| DIRECTIONS FOR THIS TASK |
Reproduce the listing below verbatim from the line with "Viewport: 1047px width, 690px" up to and including the line with "pyautogui.click(x=138, y=846)", and output nothing else.

-- start of DATA SHOWN --

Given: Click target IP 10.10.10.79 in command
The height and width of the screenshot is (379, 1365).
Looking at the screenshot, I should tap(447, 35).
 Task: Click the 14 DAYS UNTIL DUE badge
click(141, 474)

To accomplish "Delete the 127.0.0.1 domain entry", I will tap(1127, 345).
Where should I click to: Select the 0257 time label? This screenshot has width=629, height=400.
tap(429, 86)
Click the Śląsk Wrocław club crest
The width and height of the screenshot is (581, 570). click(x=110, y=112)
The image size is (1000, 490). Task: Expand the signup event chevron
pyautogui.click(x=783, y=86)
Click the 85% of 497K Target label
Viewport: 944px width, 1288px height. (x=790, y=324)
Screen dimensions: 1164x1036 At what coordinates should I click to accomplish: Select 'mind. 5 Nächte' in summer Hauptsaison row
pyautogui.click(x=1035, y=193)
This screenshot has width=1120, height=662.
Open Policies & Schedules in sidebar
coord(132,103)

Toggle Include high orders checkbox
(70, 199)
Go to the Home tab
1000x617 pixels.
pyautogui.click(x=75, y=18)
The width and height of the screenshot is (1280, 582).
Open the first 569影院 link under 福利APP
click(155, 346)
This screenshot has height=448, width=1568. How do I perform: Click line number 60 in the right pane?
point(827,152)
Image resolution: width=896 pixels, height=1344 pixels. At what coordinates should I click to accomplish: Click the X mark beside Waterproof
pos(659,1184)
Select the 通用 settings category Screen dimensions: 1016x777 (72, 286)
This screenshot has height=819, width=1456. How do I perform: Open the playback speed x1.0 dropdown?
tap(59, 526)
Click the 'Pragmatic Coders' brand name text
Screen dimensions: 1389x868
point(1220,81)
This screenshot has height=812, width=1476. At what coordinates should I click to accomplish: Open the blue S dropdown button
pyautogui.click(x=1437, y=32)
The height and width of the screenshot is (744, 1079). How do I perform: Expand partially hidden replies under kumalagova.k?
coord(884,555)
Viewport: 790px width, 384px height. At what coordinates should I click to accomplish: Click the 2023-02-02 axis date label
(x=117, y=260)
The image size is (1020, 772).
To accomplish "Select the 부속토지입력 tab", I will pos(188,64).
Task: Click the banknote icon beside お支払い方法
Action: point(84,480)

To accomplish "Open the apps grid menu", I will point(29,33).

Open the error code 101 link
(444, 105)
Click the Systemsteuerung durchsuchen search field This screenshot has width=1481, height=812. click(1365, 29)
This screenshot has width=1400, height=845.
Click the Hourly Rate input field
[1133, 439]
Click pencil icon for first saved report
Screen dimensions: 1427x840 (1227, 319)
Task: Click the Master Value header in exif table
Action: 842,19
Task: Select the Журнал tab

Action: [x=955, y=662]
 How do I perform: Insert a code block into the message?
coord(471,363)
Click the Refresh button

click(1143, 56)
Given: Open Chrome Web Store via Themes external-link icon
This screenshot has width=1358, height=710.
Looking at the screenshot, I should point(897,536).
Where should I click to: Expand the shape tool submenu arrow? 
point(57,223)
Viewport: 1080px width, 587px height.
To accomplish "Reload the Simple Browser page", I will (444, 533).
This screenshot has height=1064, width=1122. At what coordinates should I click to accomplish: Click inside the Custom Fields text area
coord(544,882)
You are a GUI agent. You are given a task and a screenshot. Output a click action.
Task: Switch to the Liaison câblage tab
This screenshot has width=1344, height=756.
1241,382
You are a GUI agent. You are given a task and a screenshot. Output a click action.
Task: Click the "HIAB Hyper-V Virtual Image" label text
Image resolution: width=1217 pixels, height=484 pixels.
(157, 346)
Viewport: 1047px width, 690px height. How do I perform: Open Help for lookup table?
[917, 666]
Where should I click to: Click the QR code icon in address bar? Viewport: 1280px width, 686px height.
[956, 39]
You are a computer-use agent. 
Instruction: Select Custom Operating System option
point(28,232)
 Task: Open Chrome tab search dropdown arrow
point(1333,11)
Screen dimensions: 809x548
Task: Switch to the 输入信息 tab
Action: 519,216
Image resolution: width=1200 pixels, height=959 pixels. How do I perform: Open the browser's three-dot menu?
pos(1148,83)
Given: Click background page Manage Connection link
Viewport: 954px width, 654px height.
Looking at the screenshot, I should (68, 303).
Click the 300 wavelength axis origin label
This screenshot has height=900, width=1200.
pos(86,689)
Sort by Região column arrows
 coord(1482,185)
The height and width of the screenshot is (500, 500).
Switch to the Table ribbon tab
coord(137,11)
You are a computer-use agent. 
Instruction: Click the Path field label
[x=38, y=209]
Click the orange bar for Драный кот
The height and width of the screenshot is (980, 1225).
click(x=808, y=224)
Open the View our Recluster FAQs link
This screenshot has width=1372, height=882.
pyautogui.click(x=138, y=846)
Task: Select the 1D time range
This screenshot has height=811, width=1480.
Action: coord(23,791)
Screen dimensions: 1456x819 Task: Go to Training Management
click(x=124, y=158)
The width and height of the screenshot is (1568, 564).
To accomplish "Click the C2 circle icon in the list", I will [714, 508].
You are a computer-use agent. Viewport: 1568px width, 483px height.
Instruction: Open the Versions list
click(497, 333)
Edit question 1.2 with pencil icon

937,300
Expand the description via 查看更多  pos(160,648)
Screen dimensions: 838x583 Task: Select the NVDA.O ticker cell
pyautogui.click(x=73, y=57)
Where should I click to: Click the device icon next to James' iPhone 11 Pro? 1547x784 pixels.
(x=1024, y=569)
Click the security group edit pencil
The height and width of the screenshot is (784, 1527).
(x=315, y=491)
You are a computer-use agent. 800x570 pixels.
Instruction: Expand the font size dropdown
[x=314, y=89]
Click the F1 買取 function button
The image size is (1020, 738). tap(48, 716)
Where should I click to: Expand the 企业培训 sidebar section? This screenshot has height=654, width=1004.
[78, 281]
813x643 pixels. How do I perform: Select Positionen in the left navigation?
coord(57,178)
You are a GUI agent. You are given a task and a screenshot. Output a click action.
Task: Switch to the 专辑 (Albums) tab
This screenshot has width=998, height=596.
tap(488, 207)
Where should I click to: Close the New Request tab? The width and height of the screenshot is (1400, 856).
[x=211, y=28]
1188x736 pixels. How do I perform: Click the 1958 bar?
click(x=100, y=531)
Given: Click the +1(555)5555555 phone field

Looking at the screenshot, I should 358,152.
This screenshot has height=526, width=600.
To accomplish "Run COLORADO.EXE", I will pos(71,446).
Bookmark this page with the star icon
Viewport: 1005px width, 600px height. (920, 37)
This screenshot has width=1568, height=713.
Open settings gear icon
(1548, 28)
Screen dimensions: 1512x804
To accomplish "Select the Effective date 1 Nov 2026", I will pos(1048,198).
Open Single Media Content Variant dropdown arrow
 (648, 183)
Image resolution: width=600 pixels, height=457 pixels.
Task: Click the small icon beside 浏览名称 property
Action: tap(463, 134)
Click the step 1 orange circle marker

-- end of DATA SHOWN --

| SOLUTION TO THIS PROBLEM |
Viewport: 1047px width, 690px height. How do I perform: Open Help for lookup table?
[917, 666]
Where should I click to: Click the QR code icon in address bar? Viewport: 1280px width, 686px height.
[956, 39]
You are a computer-use agent. 
Instruction: Select Custom Operating System option
point(28,232)
 Task: Open Chrome tab search dropdown arrow
point(1333,11)
Screen dimensions: 809x548
Task: Switch to the 输入信息 tab
Action: 519,216
Image resolution: width=1200 pixels, height=959 pixels. How do I perform: Open the browser's three-dot menu?
pos(1148,83)
Given: Click background page Manage Connection link
Viewport: 954px width, 654px height.
Looking at the screenshot, I should (68, 303).
Click the 300 wavelength axis origin label
This screenshot has height=900, width=1200.
pos(86,689)
Sort by Região column arrows
 coord(1482,185)
The height and width of the screenshot is (500, 500).
Switch to the Table ribbon tab
coord(137,11)
You are a computer-use agent. 
Instruction: Click the Path field label
[x=38, y=209]
Click the orange bar for Драный кот
The height and width of the screenshot is (980, 1225).
click(x=808, y=224)
Open the View our Recluster FAQs link
This screenshot has width=1372, height=882.
pyautogui.click(x=138, y=846)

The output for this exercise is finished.